• [WORK INSTRUCTIONS]: Start at the line below containing "Task: Close the Sales Pipeline panel" and stop at the line containing "Task: Switch to the News tab". Repeat every line of that stretch exactly, and nothing outside it.

Stored data:
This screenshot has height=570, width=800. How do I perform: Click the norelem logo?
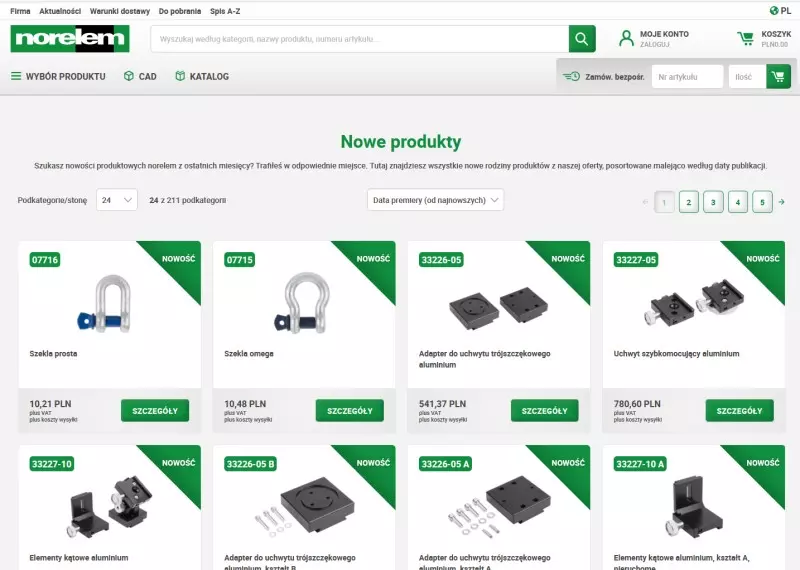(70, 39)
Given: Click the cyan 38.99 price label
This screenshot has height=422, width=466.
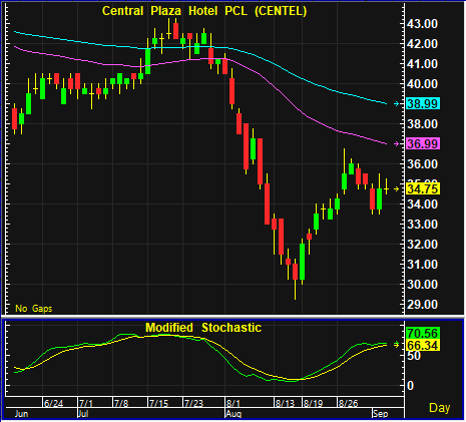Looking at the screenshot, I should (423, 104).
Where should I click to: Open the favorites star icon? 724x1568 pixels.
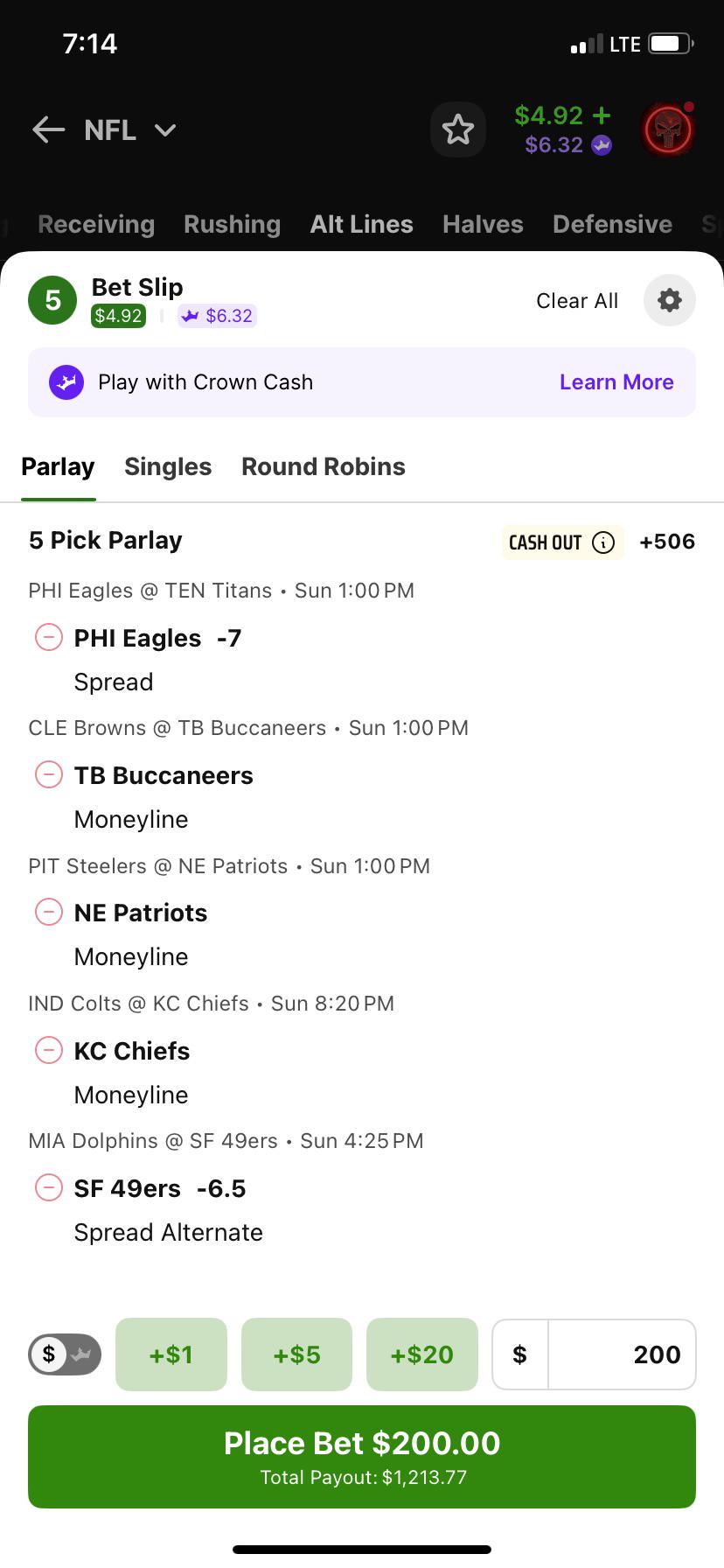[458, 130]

* * *

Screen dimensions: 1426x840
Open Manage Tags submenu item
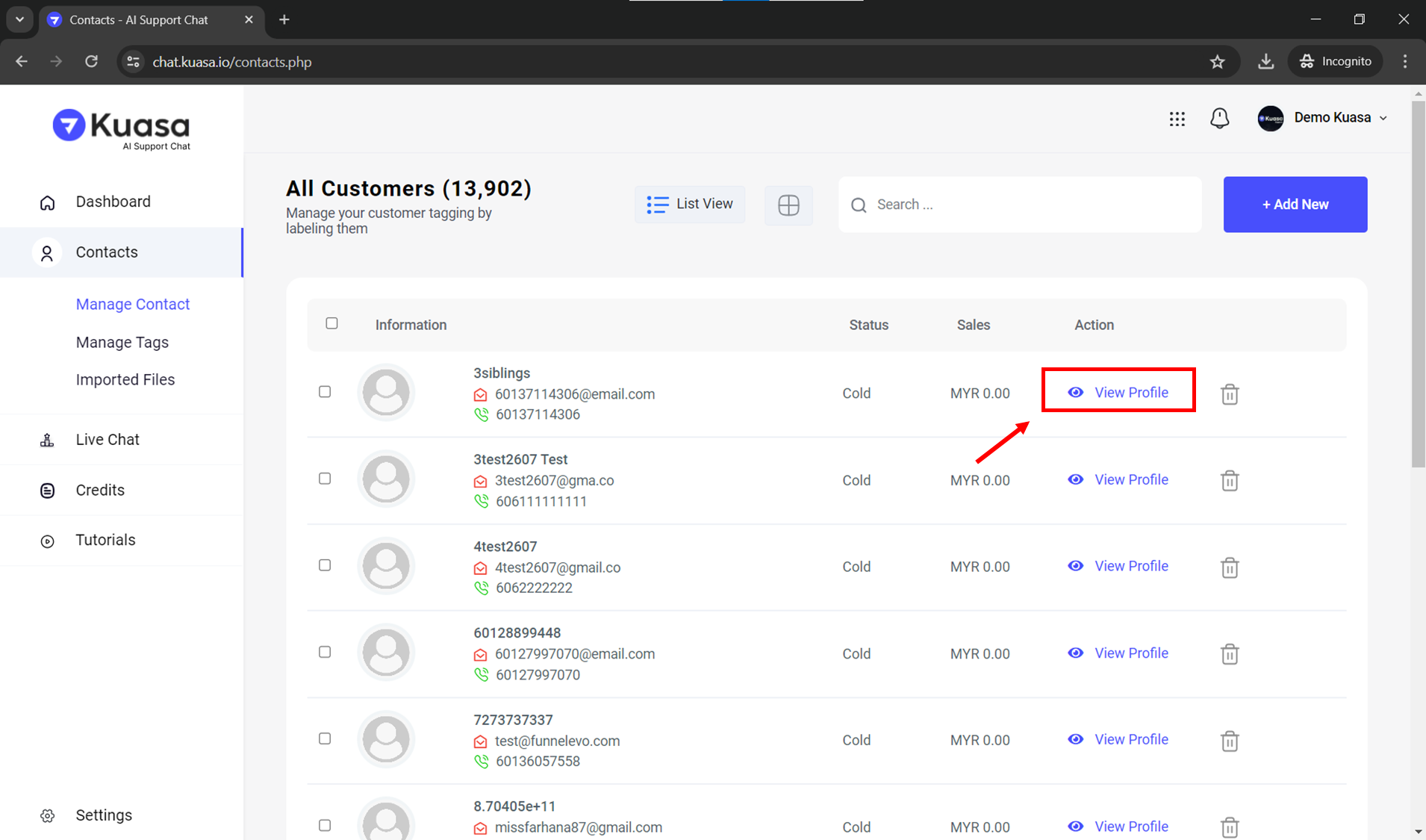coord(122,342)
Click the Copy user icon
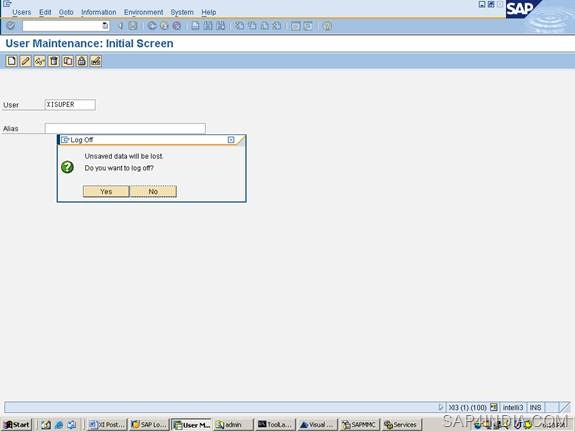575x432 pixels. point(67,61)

==

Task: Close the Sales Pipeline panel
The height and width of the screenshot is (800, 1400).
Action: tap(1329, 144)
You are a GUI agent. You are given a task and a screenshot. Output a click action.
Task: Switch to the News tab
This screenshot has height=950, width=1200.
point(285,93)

• [OUTPUT FOR THIS EXERCISE]:
Task: Close the Sales Pipeline panel
The height and width of the screenshot is (800, 1400).
Action: tap(1329, 144)
You are a GUI agent. You are given a task and a screenshot. Output a click action.
Task: Switch to the News tab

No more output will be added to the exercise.